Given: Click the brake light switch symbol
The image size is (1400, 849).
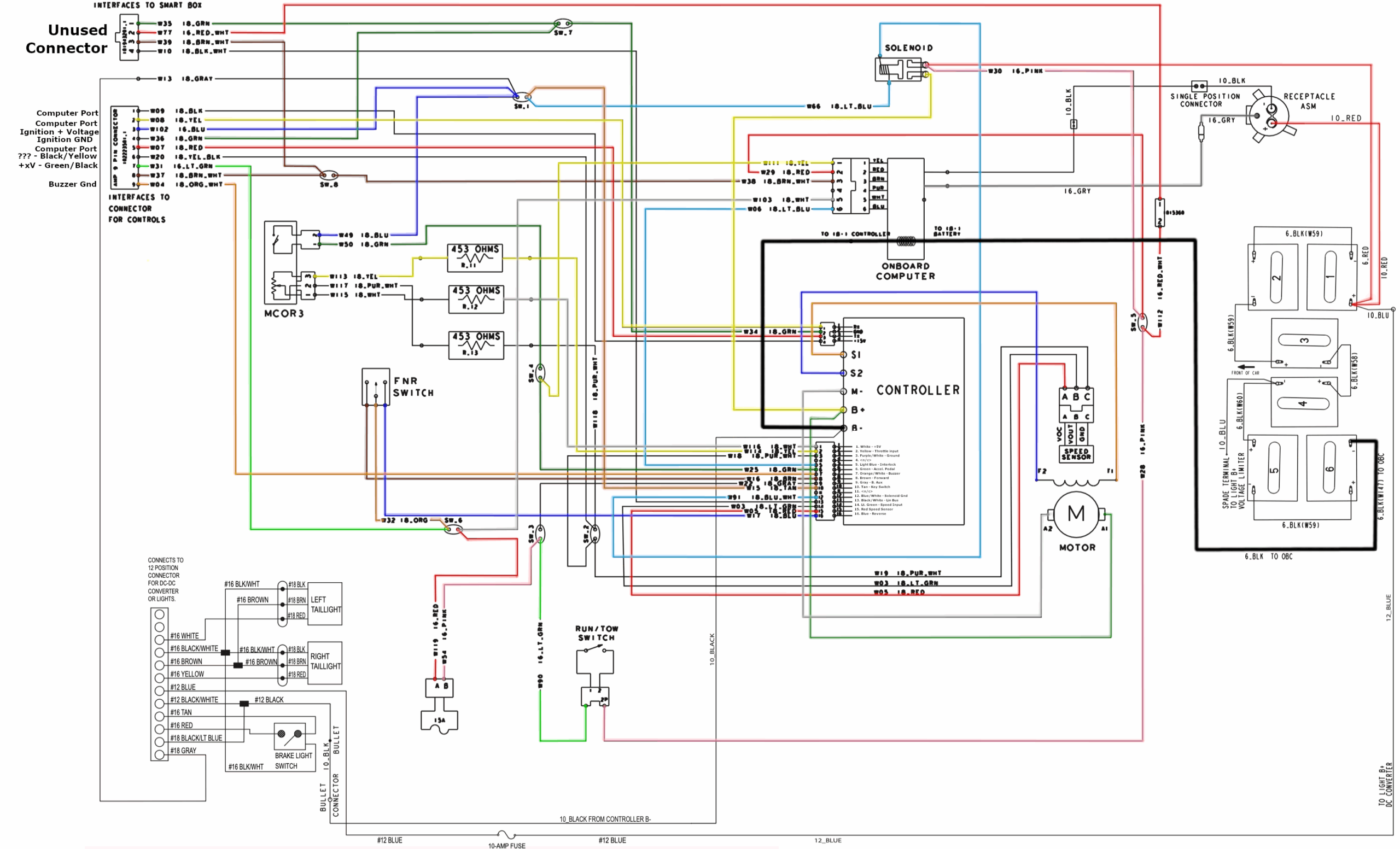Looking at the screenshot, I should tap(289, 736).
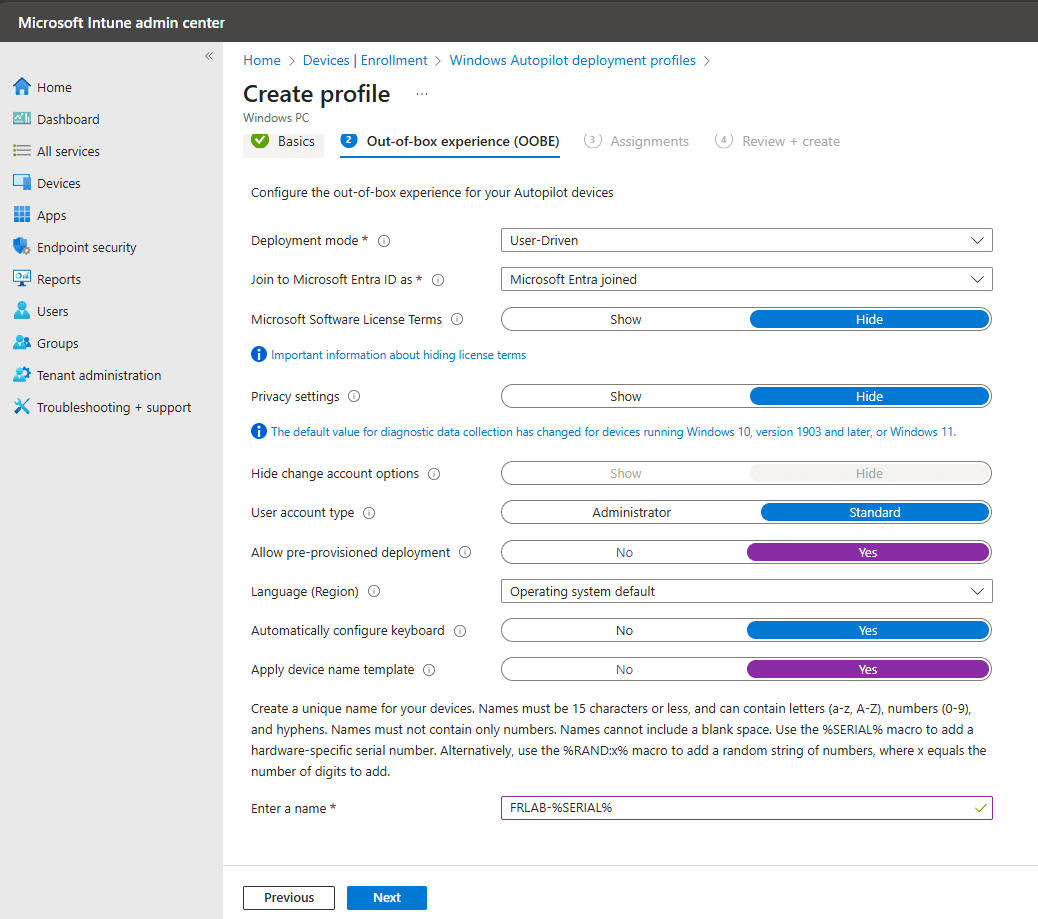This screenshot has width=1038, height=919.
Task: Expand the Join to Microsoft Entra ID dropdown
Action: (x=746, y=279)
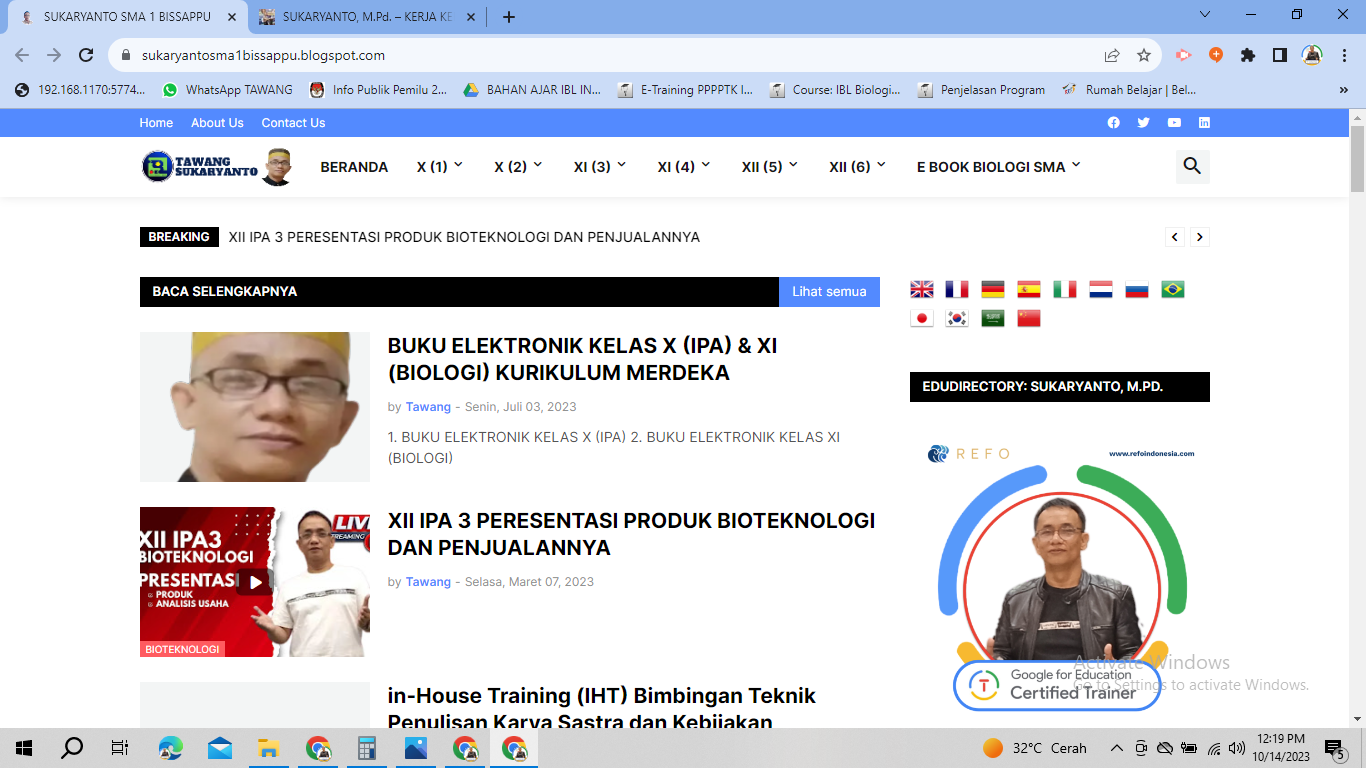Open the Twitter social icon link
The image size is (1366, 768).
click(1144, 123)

◇ ◇ ◇ ◇ ◇

» Objective: Copy the records above word for word, without the pictures.

» Task output:
Given: Click the brake light switch symbol
The image size is (1400, 849).
Looking at the screenshot, I should tap(289, 736).
This screenshot has width=1038, height=919.
Task: Expand the Join to Microsoft Entra ID dropdown
Action: (x=746, y=279)
Open the Twitter social icon link
The image size is (1366, 768).
click(1144, 123)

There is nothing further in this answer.